РОЗАУРА: Дорогие мои подруги, если женщине позволено сказать о себе: «Я прекрасна!» — то это прежде всего позволено мне, потому что на протяжении двадцати четырёх лет жизни я был настолько уродливой, что ненавидела себя. Непостижимая меланхолия разъедала мою душу. Никто никогда не поймёт той боли, которая пронзала меня, когда я размышляла о своей омерзительной внешности. Наверняка существует духовная красота, и я работала над собой, чтобы развить её в себе, чтобы расколдовать при помощи этой красоты своё физическое уродство. Но такое насыщение тела ангельством никогда не достигнет не то чтобы максимума, но даже некоторой степени сносности... И почему, я спрашиваю, духовная красота должна вписываться в такие ужасные рамки?
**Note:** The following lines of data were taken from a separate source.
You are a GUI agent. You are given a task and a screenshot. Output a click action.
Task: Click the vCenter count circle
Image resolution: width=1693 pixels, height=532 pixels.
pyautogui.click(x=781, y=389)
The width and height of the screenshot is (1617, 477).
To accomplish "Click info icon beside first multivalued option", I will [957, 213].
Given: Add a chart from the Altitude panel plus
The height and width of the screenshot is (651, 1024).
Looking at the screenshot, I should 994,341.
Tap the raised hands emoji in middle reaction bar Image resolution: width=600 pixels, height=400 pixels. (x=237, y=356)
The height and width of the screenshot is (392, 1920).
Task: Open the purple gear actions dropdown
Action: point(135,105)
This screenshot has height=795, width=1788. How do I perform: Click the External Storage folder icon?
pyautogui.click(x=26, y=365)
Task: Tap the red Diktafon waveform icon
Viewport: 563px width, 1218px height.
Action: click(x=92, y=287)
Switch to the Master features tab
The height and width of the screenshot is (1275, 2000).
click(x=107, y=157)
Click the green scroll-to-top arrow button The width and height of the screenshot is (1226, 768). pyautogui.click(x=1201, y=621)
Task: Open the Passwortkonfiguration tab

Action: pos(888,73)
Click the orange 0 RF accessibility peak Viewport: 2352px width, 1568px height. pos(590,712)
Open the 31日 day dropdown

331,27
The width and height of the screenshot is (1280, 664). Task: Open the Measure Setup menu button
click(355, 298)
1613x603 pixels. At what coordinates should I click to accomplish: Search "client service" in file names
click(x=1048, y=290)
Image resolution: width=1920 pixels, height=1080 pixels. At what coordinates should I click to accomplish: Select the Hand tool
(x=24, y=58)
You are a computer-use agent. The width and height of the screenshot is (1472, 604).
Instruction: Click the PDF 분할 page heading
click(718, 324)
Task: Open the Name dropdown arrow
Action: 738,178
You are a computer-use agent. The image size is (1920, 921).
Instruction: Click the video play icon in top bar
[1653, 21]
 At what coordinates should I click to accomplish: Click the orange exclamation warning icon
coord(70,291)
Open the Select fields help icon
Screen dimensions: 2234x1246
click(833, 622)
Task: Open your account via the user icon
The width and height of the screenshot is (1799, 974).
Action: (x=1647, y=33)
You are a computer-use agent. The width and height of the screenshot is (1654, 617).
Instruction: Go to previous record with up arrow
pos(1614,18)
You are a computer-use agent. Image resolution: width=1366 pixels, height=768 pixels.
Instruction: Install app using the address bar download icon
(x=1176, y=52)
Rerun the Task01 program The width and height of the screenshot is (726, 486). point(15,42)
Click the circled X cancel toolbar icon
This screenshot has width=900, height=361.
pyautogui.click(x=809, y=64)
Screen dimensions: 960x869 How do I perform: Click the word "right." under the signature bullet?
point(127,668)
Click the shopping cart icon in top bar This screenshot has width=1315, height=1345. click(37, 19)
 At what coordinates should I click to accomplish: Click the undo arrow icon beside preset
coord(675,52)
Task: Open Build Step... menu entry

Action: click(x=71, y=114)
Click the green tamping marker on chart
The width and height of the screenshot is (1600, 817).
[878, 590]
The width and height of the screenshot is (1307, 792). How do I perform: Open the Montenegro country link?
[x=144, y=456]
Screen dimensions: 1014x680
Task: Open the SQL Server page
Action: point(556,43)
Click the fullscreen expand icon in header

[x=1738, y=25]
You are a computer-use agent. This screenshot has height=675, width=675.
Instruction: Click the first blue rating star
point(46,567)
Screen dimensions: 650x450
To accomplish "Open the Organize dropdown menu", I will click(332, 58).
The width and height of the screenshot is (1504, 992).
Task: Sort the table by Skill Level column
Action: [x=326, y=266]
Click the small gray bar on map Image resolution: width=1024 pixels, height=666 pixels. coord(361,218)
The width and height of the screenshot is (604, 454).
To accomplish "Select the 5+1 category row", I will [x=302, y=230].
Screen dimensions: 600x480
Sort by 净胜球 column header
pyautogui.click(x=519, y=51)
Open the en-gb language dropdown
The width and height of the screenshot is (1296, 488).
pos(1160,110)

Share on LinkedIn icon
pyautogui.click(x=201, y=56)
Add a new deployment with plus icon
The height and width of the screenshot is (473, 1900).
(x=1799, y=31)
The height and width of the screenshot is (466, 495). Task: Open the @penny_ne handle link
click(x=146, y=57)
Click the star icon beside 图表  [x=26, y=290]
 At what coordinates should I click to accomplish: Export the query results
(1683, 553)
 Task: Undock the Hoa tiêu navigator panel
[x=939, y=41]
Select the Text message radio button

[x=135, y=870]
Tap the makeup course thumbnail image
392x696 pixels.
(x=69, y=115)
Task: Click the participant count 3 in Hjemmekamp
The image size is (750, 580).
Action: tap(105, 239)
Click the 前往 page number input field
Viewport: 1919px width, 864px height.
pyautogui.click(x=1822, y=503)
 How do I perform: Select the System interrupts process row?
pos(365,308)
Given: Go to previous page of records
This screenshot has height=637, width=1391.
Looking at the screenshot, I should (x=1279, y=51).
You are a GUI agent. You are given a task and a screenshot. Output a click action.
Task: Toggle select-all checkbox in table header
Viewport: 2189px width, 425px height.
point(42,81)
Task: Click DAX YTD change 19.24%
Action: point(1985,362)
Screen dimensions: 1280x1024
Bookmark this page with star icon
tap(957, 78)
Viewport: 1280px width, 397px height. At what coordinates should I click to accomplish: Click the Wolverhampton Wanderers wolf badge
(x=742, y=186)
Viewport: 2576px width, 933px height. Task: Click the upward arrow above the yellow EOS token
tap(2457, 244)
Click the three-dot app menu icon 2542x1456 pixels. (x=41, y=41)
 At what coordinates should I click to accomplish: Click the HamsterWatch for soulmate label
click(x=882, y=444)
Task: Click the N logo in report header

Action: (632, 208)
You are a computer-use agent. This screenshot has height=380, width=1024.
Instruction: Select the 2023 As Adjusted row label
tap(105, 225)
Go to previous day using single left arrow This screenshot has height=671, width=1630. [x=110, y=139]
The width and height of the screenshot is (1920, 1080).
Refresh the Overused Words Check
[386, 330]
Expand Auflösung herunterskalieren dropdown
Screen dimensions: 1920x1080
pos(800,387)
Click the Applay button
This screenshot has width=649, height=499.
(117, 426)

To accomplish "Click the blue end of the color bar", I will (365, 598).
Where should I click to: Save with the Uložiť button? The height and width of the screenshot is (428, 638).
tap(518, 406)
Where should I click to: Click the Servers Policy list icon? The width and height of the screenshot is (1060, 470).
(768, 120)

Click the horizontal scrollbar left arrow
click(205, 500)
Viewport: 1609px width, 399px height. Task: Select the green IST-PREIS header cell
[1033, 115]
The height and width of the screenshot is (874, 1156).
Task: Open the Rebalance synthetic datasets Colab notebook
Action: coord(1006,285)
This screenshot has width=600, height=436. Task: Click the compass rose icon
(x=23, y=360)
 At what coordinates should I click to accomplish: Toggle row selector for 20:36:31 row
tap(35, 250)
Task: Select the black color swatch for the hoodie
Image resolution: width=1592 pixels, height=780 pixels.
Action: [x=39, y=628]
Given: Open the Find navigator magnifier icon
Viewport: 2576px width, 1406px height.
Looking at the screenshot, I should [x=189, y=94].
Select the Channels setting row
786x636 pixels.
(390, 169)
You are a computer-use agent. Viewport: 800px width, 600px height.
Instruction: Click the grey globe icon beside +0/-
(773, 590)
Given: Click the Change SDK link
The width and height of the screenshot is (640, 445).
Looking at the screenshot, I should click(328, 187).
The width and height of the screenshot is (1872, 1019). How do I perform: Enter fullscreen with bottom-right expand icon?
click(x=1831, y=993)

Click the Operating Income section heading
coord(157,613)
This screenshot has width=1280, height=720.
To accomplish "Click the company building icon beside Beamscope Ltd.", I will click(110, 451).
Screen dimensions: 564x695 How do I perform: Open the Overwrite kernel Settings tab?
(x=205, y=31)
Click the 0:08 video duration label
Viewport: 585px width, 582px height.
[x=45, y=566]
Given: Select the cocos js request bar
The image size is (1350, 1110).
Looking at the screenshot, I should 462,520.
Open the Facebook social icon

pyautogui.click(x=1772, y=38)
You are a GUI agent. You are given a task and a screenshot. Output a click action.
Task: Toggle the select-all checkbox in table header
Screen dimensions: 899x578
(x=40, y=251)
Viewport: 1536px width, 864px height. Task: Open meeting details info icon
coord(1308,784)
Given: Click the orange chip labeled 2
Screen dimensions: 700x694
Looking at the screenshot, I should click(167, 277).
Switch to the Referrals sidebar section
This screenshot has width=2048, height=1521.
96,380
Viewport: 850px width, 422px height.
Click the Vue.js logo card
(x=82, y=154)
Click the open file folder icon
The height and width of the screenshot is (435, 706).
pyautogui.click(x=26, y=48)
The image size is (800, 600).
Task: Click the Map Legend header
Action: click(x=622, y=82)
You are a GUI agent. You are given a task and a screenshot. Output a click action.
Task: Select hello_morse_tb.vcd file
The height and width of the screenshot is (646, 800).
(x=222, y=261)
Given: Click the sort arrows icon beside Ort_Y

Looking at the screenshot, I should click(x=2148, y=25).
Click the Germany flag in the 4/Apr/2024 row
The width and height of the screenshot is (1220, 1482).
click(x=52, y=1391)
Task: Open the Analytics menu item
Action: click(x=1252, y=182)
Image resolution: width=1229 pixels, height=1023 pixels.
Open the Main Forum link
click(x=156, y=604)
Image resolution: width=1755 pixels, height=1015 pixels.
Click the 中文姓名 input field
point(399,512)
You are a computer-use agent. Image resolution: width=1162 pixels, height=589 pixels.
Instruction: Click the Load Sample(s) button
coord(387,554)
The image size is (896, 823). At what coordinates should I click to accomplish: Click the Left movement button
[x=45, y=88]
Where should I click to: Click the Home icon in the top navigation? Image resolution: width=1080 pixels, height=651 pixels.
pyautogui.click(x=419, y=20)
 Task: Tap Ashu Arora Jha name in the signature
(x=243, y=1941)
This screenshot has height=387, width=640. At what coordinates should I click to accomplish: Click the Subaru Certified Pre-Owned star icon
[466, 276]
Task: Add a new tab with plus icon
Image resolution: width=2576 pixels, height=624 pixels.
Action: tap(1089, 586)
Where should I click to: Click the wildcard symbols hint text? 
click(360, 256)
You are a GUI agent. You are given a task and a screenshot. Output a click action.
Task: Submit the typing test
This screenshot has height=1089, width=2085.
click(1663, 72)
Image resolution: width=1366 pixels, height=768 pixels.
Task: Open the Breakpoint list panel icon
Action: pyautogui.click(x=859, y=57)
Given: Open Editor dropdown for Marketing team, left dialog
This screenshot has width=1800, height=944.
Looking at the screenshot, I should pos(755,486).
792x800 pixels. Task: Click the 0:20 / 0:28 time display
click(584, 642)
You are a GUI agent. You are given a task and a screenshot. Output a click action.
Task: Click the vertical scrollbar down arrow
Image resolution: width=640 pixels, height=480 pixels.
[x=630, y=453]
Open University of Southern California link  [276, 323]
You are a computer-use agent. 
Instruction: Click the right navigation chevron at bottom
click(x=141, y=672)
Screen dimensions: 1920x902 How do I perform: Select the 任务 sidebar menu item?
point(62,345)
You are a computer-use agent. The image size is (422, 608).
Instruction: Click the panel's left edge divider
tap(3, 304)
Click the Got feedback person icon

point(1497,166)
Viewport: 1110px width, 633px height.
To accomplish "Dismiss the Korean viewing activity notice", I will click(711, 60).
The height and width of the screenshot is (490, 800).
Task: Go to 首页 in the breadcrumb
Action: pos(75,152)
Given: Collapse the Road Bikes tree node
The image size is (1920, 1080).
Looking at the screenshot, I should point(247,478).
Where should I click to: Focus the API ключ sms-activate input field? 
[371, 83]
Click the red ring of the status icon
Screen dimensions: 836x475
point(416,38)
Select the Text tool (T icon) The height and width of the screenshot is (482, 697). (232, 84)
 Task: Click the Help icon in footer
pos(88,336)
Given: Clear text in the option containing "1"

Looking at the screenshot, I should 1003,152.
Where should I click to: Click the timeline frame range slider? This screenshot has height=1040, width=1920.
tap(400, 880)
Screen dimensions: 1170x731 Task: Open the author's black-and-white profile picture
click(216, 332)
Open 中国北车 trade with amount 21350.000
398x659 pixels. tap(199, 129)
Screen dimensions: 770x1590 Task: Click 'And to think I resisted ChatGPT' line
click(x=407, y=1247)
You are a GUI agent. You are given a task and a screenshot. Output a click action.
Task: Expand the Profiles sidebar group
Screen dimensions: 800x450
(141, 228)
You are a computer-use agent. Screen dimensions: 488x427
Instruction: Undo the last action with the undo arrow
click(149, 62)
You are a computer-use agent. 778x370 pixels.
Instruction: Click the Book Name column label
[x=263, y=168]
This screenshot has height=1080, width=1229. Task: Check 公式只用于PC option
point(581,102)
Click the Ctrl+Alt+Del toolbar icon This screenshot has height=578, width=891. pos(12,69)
Я не раз задумывалась над этим, чем я заслужила это проклятие, какие грехи совершила, то ли в этой жизни, то ли в других, и только Лоренцо объяснил мне эту тайну... Лоренцо — я просто не смею сказать о нём эти тривиальные слова: мой муж... Действительно, скажу ещё раз, если... Если женщине позволено сказать, что её муж исключительный, неповторимый, феноменальный человек, то наверное я могу сказать это о Вавжинце... Потому что он уже не человек, он существо, более высшее, чем человек, и меня иногда просто охватывает тревога и неслыханное удивление, что Лоренцо позаботился обо мне... Он создал меня и любит как собственное творение, создание своего гения: он воскресил меня и сквозь мглу четырёхсот лет заново извлёк меня из могилы...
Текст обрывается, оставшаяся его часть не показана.